El bajo Manhattan se convertiría en un archipiélago y los tejados del sur de Brooklyn serían lo único que saldría a la superficie

Esto se traduciría en un aumento de alrededor de tres metros del nivel del mar para finales de este siglo. De ser así, gran parte del Battery Park City, del Lower East Side y del paseo marítimo de Brooklyn quedarían sumergidos. También los Rockaways y la isla de Coney Island. Por otro lado, el bajo Manhattan se convertiría en un archipiélago y los tejados del sur de Brooklyn serían lo único que saldría a la superficie.

¿Qué fiabilidad tienen estos datos? Las últimas pesquisas apuntan a que ya nos estamos acercando a un aumento de 1,5 grados que no para de aumentar. “Ahora se habla de 3 a 3,5 grados”, explica William Solecki, profesor de geografía del Hunter College, en ‘NY Mag’. “Tenemos el reto de lidiar con estas complicaciones. El puerto de Nueva York ha disfrutado de siglos de prosperidad pero parece que su suerte está llegando a su fin. Pocos lugares en la Tierra son tan vulnerables a un aumento del nivel de las aguas”.

Foto: Fotograma de la película '2012' (Columbia Pictures)

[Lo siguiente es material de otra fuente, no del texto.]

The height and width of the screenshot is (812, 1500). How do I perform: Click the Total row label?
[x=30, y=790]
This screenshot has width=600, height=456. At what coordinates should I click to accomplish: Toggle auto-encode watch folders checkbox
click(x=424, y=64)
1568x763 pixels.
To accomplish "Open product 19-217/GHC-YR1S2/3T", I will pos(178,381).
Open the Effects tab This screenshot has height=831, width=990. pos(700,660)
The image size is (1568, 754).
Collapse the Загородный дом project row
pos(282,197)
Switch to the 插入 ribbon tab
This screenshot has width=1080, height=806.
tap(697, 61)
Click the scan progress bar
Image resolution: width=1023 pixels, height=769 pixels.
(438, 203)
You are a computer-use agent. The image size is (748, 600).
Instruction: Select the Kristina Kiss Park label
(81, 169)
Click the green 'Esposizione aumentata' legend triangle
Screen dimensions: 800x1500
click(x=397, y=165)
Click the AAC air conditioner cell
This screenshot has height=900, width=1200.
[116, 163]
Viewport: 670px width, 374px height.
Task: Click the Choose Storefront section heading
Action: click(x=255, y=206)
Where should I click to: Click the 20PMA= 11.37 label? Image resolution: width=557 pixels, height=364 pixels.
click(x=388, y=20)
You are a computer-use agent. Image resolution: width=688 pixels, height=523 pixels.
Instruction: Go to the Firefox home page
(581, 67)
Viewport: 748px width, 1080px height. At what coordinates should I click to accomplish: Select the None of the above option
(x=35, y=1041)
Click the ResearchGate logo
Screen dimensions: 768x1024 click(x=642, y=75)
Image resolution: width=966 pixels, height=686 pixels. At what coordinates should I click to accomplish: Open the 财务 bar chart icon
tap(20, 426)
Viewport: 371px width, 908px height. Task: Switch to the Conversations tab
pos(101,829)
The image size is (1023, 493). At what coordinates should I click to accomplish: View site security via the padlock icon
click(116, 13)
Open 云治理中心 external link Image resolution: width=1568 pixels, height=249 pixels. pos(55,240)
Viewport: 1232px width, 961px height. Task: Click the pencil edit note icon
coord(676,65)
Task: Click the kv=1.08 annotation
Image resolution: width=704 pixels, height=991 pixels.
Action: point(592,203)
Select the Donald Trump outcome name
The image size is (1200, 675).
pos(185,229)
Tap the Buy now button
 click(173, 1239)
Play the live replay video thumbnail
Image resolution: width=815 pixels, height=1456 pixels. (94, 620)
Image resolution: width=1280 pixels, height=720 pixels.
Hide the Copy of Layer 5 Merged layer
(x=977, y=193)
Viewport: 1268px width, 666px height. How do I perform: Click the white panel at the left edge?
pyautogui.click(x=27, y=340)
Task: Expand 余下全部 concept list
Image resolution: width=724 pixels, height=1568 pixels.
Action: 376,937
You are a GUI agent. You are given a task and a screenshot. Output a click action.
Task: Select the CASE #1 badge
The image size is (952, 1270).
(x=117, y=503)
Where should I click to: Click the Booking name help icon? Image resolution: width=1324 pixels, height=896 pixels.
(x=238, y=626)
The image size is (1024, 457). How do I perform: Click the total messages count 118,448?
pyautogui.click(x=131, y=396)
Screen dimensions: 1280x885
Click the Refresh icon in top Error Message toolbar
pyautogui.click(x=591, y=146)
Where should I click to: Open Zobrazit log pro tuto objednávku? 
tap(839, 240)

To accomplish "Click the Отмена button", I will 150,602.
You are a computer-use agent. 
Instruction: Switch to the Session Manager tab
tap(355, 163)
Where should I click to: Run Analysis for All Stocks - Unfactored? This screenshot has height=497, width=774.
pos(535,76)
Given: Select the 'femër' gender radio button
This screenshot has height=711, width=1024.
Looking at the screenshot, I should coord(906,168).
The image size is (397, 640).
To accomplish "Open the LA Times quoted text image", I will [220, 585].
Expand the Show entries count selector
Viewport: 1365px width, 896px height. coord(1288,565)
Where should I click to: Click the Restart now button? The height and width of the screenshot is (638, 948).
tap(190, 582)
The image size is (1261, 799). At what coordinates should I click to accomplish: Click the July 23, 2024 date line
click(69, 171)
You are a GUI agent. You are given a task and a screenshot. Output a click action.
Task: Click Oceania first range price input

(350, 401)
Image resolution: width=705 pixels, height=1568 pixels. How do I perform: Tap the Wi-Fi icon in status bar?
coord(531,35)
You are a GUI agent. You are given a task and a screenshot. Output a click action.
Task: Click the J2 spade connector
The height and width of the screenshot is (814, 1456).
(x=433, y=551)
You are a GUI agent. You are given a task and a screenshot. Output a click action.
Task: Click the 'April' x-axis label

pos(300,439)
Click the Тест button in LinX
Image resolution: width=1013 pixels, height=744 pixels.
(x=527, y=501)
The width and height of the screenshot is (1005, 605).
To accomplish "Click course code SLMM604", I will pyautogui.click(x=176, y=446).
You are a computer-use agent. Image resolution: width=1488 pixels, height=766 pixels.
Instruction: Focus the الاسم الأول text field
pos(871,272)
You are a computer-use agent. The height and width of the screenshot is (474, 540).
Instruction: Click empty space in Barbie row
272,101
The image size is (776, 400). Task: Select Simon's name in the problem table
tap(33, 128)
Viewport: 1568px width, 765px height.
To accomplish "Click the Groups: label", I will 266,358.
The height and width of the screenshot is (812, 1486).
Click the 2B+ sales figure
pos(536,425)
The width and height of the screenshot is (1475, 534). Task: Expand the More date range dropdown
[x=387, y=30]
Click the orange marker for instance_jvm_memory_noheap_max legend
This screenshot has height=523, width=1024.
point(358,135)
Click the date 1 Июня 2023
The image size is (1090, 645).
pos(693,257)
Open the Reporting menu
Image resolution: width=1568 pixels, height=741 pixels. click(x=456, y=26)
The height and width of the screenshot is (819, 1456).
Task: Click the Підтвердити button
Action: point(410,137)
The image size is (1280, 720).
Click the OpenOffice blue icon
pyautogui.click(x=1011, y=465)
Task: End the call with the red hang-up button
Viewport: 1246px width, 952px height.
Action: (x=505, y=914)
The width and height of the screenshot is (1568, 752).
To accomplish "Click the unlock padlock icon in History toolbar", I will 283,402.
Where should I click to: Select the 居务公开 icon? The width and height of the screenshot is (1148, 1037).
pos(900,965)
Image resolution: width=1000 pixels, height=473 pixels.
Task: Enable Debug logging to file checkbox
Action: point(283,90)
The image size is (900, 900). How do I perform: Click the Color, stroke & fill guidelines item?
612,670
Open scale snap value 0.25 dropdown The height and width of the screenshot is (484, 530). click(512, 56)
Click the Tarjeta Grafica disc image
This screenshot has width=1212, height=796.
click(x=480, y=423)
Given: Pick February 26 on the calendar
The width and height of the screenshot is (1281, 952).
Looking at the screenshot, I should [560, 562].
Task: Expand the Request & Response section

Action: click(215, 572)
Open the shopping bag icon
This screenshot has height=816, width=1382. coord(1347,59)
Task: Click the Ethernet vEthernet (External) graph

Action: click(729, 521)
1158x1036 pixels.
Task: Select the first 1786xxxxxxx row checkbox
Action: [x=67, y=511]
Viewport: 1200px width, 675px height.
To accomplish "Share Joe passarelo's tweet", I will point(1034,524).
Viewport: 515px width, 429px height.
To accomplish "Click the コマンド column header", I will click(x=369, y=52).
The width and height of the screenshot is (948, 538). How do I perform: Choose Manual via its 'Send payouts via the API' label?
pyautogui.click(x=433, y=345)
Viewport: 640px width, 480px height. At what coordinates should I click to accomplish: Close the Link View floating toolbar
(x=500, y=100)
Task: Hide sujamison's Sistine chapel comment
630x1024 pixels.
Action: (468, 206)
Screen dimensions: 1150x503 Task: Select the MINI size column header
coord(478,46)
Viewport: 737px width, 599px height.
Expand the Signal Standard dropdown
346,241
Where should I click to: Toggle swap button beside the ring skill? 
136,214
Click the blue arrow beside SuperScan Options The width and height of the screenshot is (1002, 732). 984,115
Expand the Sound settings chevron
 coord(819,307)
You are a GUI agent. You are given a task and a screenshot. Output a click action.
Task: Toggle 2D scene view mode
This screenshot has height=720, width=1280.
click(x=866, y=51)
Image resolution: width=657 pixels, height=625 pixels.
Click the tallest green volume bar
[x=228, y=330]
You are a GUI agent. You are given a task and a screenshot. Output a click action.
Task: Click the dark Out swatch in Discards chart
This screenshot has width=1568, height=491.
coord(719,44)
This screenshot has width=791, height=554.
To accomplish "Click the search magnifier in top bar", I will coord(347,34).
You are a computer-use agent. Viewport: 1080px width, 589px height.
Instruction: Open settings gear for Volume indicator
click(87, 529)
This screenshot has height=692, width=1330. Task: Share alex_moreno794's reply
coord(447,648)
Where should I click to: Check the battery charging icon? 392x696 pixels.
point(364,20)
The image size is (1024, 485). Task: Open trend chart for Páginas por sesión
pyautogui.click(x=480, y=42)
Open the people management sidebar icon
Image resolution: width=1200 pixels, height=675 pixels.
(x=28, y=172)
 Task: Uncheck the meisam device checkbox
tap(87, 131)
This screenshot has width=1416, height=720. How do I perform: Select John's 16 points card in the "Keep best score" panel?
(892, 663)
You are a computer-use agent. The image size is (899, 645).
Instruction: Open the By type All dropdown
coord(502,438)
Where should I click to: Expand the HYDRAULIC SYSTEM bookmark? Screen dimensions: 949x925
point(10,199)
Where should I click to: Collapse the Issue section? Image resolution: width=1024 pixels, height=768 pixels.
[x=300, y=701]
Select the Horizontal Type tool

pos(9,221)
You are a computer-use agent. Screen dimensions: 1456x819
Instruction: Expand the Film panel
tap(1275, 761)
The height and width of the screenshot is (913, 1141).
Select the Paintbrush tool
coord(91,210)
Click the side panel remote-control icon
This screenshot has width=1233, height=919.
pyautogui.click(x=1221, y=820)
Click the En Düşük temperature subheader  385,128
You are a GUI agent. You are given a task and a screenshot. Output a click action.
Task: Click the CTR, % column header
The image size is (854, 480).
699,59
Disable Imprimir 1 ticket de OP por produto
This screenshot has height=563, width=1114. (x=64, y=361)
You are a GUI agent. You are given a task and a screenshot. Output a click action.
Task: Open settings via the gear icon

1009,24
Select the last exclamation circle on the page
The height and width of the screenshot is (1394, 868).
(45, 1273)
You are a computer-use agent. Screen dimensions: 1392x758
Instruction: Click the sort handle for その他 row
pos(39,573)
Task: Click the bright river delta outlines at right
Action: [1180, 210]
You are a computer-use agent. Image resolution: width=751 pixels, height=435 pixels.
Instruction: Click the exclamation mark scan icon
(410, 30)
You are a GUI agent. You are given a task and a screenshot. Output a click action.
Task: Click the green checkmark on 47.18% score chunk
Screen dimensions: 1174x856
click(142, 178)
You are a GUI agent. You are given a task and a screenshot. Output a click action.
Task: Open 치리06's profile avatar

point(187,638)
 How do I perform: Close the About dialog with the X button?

“Muchos de los estudiosos del clima están preocupadísimos, pero realmente es un tema complicado”, asegura Solecki. Por ahora, la mayoría de las políticas se centran en la mitigación de los efectos del cambio climático, o en cambiar los patrones de consumo de energía actuales. “Los pronósticos son bastante desalentadores”, concluye. “Sobre todo porque se hace más difícil abordar el problema sin transmitir un mensaje catastrófico al público. Ya que lo peor es que podemos intuir que la mitigación es inútil”.